*EXERCISE REQUIREMENTS*: Starting at the first line, reproduce the listing below in full, exactly as given.

*DATASET RECORDS*:
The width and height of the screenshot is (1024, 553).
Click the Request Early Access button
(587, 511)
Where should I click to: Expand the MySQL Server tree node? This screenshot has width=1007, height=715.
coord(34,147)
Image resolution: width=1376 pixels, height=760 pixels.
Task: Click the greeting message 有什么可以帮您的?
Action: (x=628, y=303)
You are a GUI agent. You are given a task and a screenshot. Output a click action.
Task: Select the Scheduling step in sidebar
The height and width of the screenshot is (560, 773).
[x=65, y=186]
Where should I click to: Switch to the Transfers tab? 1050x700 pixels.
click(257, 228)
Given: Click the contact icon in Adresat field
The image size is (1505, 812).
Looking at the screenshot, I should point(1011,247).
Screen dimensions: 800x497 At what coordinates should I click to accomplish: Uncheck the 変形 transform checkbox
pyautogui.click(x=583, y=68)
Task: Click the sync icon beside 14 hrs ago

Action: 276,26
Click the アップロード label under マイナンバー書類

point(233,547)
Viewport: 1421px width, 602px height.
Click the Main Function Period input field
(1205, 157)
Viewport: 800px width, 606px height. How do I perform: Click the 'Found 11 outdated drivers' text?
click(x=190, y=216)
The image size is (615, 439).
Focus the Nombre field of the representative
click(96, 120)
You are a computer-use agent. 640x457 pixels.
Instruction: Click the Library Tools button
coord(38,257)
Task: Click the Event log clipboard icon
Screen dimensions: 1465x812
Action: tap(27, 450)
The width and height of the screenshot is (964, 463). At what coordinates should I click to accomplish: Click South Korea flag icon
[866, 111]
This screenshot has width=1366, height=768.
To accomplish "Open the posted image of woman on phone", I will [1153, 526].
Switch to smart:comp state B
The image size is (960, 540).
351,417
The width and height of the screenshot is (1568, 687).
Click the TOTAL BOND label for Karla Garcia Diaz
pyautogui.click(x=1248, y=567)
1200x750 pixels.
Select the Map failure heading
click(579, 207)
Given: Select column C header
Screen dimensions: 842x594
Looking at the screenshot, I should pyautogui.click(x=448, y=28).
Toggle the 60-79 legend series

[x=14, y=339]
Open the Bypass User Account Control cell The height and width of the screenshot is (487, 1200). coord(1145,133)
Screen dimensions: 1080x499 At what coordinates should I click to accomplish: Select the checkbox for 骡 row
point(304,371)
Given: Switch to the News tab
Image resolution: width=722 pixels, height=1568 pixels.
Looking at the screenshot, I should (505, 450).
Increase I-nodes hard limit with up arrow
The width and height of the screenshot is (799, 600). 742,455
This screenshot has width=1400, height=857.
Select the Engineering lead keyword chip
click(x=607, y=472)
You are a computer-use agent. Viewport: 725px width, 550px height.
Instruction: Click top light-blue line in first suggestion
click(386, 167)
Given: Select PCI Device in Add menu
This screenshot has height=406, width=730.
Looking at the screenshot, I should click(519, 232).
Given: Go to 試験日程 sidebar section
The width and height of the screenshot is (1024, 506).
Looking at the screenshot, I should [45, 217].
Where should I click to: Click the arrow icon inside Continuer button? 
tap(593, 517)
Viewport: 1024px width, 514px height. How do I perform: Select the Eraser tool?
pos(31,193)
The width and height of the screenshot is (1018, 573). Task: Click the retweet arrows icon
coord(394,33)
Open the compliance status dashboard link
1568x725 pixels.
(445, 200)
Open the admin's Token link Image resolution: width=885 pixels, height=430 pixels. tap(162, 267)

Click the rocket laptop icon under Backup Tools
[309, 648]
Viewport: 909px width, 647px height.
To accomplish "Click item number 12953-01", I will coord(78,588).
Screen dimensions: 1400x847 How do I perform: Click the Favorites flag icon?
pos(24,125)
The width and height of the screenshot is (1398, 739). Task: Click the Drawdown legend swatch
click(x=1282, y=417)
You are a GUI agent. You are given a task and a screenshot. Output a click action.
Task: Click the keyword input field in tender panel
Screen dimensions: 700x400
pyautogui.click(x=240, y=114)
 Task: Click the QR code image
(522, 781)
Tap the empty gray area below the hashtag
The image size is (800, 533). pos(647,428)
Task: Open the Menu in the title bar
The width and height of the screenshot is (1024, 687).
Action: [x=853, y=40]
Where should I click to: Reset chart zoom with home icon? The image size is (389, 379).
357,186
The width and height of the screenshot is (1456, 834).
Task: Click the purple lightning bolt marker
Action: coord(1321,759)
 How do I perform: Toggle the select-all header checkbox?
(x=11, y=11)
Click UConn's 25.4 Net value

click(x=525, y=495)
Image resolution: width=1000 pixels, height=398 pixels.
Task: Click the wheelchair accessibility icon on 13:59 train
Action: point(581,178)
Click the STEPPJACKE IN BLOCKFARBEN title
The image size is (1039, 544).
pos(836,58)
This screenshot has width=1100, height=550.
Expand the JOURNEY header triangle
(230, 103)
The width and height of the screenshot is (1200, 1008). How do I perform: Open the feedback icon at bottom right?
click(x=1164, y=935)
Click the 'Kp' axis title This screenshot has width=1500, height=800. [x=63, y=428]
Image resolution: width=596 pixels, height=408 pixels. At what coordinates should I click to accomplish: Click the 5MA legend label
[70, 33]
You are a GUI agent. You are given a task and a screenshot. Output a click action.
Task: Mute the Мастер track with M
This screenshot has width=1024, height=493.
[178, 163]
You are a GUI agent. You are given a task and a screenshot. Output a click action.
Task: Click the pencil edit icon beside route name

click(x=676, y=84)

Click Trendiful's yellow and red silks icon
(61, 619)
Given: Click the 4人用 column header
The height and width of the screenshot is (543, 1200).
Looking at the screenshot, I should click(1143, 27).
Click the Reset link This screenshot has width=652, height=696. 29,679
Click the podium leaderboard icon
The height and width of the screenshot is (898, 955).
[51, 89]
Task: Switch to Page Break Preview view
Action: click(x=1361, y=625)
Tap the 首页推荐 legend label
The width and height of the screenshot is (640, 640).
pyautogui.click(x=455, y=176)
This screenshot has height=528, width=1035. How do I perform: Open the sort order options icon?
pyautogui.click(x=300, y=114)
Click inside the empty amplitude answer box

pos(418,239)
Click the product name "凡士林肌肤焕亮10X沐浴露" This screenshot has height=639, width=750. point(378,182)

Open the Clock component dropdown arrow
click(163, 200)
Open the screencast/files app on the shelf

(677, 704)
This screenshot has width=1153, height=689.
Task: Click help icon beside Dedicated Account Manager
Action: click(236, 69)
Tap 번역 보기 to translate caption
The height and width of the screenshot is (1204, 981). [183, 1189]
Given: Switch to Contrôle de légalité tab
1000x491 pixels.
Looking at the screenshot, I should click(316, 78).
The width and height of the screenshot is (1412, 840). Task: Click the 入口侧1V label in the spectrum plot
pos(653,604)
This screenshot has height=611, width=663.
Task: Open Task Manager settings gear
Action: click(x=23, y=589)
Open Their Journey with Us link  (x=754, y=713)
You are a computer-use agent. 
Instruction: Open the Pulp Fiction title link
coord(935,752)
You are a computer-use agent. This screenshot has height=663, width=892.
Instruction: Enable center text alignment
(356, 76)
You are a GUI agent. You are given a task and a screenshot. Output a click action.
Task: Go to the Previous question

*ANSWER TO THE EXERCISE*:
The width and height of the screenshot is (1024, 553).
Click the Request Early Access button
(587, 511)
Where should I click to: Expand the MySQL Server tree node? This screenshot has width=1007, height=715.
coord(34,147)
Image resolution: width=1376 pixels, height=760 pixels.
Task: Click the greeting message 有什么可以帮您的?
Action: (x=628, y=303)
You are a GUI agent. You are given a task and a screenshot. Output a click action.
Task: Select the Scheduling step in sidebar
The height and width of the screenshot is (560, 773).
[x=65, y=186]
Where should I click to: Switch to the Transfers tab? 1050x700 pixels.
click(257, 228)
Given: Click the contact icon in Adresat field
The image size is (1505, 812).
Looking at the screenshot, I should point(1011,247).
Screen dimensions: 800x497 At what coordinates should I click to accomplish: Uncheck the 変形 transform checkbox
pyautogui.click(x=583, y=68)
Task: Click the sync icon beside 14 hrs ago

Action: 276,26
Click the アップロード label under マイナンバー書類

point(233,547)
Viewport: 1421px width, 602px height.
Click the Main Function Period input field
(1205, 157)
Viewport: 800px width, 606px height. How do I perform: Click the 'Found 11 outdated drivers' text?
click(x=190, y=216)
The image size is (615, 439).
Focus the Nombre field of the representative
click(96, 120)
You are a computer-use agent. 640x457 pixels.
Instruction: Click the Library Tools button
coord(38,257)
Task: Click the Event log clipboard icon
Screen dimensions: 1465x812
Action: tap(27, 450)
The width and height of the screenshot is (964, 463). At what coordinates should I click to accomplish: Click South Korea flag icon
[866, 111]
This screenshot has width=1366, height=768.
To accomplish "Open the posted image of woman on phone", I will [1153, 526].
Switch to smart:comp state B
The image size is (960, 540).
351,417
The width and height of the screenshot is (1568, 687).
Click the TOTAL BOND label for Karla Garcia Diaz
pyautogui.click(x=1248, y=567)
1200x750 pixels.
Select the Map failure heading
click(579, 207)
Given: Select column C header
Screen dimensions: 842x594
Looking at the screenshot, I should pyautogui.click(x=448, y=28).
Toggle the 60-79 legend series

[x=14, y=339]
Open the Bypass User Account Control cell The height and width of the screenshot is (487, 1200). coord(1145,133)
Screen dimensions: 1080x499 At what coordinates should I click to accomplish: Select the checkbox for 骡 row
point(304,371)
Given: Switch to the News tab
Image resolution: width=722 pixels, height=1568 pixels.
Looking at the screenshot, I should (505, 450).
Increase I-nodes hard limit with up arrow
The width and height of the screenshot is (799, 600). 742,455
This screenshot has width=1400, height=857.
Select the Engineering lead keyword chip
click(x=607, y=472)
You are a computer-use agent. Viewport: 725px width, 550px height.
Instruction: Click top light-blue line in first suggestion
click(386, 167)
Given: Select PCI Device in Add menu
This screenshot has height=406, width=730.
Looking at the screenshot, I should click(519, 232).
Given: Go to 試験日程 sidebar section
The width and height of the screenshot is (1024, 506).
Looking at the screenshot, I should [45, 217].
Where should I click to: Click the arrow icon inside Continuer button? 
tap(593, 517)
Viewport: 1024px width, 514px height. How do I perform: Select the Eraser tool?
pos(31,193)
The width and height of the screenshot is (1018, 573). Task: Click the retweet arrows icon
coord(394,33)
Open the compliance status dashboard link
1568x725 pixels.
(445, 200)
Open the admin's Token link Image resolution: width=885 pixels, height=430 pixels. tap(162, 267)

Click the rocket laptop icon under Backup Tools
[309, 648]
Viewport: 909px width, 647px height.
To accomplish "Click item number 12953-01", I will coord(78,588).
Screen dimensions: 1400x847 How do I perform: Click the Favorites flag icon?
pos(24,125)
The width and height of the screenshot is (1398, 739). Task: Click the Drawdown legend swatch
click(x=1282, y=417)
You are a GUI agent. You are given a task and a screenshot. Output a click action.
Task: Click the keyword input field in tender panel
Screen dimensions: 700x400
pyautogui.click(x=240, y=114)
 Task: Click the QR code image
(522, 781)
Tap the empty gray area below the hashtag
The image size is (800, 533). pos(647,428)
Task: Open the Menu in the title bar
The width and height of the screenshot is (1024, 687).
Action: [x=853, y=40]
Where should I click to: Reset chart zoom with home icon? The image size is (389, 379).
357,186
The width and height of the screenshot is (1456, 834).
Task: Click the purple lightning bolt marker
Action: coord(1321,759)
 How do I perform: Toggle the select-all header checkbox?
(x=11, y=11)
Click UConn's 25.4 Net value

click(x=525, y=495)
Image resolution: width=1000 pixels, height=398 pixels.
Task: Click the wheelchair accessibility icon on 13:59 train
Action: point(581,178)
Click the STEPPJACKE IN BLOCKFARBEN title
The image size is (1039, 544).
pos(836,58)
This screenshot has width=1100, height=550.
Expand the JOURNEY header triangle
(230, 103)
The width and height of the screenshot is (1200, 1008). How do I perform: Open the feedback icon at bottom right?
click(x=1164, y=935)
Click the 'Kp' axis title This screenshot has width=1500, height=800. [x=63, y=428]
Image resolution: width=596 pixels, height=408 pixels. At what coordinates should I click to accomplish: Click the 5MA legend label
[70, 33]
You are a GUI agent. You are given a task and a screenshot. Output a click action.
Task: Mute the Мастер track with M
This screenshot has width=1024, height=493.
[178, 163]
You are a GUI agent. You are given a task and a screenshot. Output a click action.
Task: Click the pencil edit icon beside route name

click(x=676, y=84)

Click Trendiful's yellow and red silks icon
(61, 619)
Given: Click the 4人用 column header
The height and width of the screenshot is (543, 1200).
Looking at the screenshot, I should click(1143, 27).
Click the Reset link This screenshot has width=652, height=696. 29,679
Click the podium leaderboard icon
The height and width of the screenshot is (898, 955).
[51, 89]
Task: Switch to Page Break Preview view
Action: click(x=1361, y=625)
Tap the 首页推荐 legend label
The width and height of the screenshot is (640, 640).
pyautogui.click(x=455, y=176)
This screenshot has height=528, width=1035. How do I perform: Open the sort order options icon?
pyautogui.click(x=300, y=114)
Click inside the empty amplitude answer box

pos(418,239)
Click the product name "凡士林肌肤焕亮10X沐浴露" This screenshot has height=639, width=750. point(378,182)

Open the Clock component dropdown arrow
click(163, 200)
Open the screencast/files app on the shelf

(677, 704)
This screenshot has width=1153, height=689.
Task: Click help icon beside Dedicated Account Manager
Action: click(236, 69)
Tap 번역 보기 to translate caption
The height and width of the screenshot is (1204, 981). [183, 1189]
Given: Switch to Contrôle de légalité tab
1000x491 pixels.
Looking at the screenshot, I should click(316, 78).
The width and height of the screenshot is (1412, 840). Task: Click the 入口侧1V label in the spectrum plot
pos(653,604)
This screenshot has height=611, width=663.
Task: Open Task Manager settings gear
Action: click(x=23, y=589)
Open Their Journey with Us link  (x=754, y=713)
You are a computer-use agent. 
Instruction: Open the Pulp Fiction title link
coord(935,752)
You are a computer-use agent. This screenshot has height=663, width=892.
Instruction: Enable center text alignment
(356, 76)
You are a GUI agent. You are given a task and a screenshot. Output a click action.
Task: Go to the Previous question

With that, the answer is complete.